Après quelques années de tensions caractérisées entre, d’une part, le gouvernement congolais appuyé par les parents d’élèves, et d’autre part l’Église catholique à travers la coordination de ses écoles conventionnées, la crise refait surface, cette fois-ci au lycée Shaumba.
À la tête de cet établissement, le préfet Gaspar Boma Masebi se dresse en adversaire déclaré de la gratuité de l’enseignement, malgré les concessions consenties par l’État et les parents.
Sans passer par les mécanismes établis, notamment l’Assemblée générale des parents, le préfet Gaspar Boma, en collaboration avec sa hiérarchie ecclésiastique, a décidé unilatéralement de revoir à la hausse les frais scolaires de l’année en cours.

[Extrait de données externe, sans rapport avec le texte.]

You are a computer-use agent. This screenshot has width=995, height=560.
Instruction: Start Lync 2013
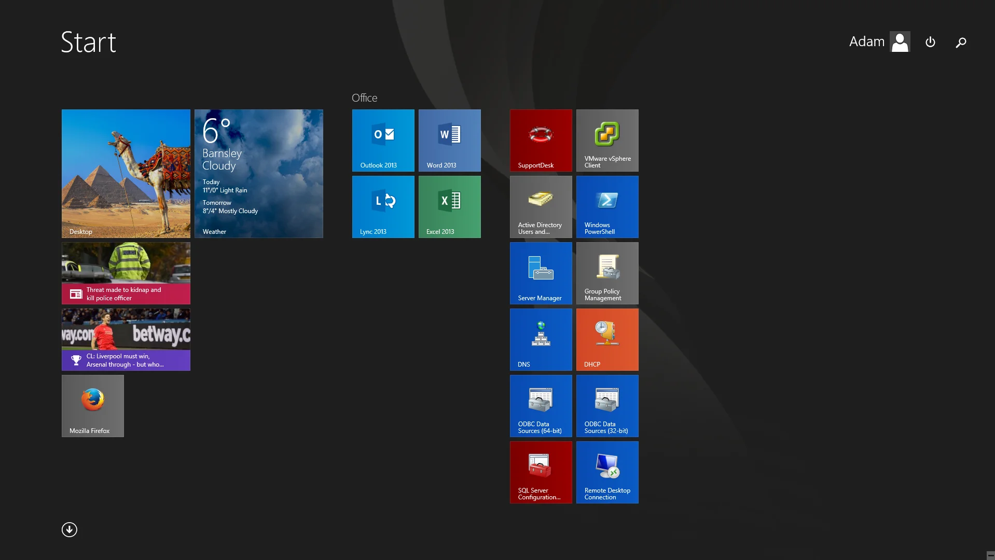[383, 206]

Ceux-ci passent ainsi de 330 à 500 dollars américains.
Comme justification, la direction évoque la volonté de doter l’école de nouveaux équipements, notamment une salle de pratique pour la section coupe et couture.
Une décision que les parents dénoncent unanimement, d’où l’envoi d’une lettre de dénonciation adressée à la ministre de l’Éducation nationale, Raïssa Malu.

Pour les parents, la compétence étant d’attribution, l’école ne peut imposer une charge supplémentaire aux familles, d’autant plus qu’elle bénéficie déjà d’une enveloppe de fonctionnement allouée par le gouvernement.
Cette situation risque de devenir une habitude, rappellent les parents, après l’ajout de 30 dollars aux frais scolaires l’année passée pour des raisons similaires. Déjà submergées par la faiblesse du pouvoir d’achat, les familles du lycée Shaumba soulignent que toute modification des frais scolaires doit obligatoirement faire l’objet de discussions préalables entre l’école et les parents.
C’est pourquoi ils sollicitent l’intervention urgente de la ministre de tutelle afin de parvenir à une issue apaisée, dans l’intérêt supérieur de l’éducation nationale.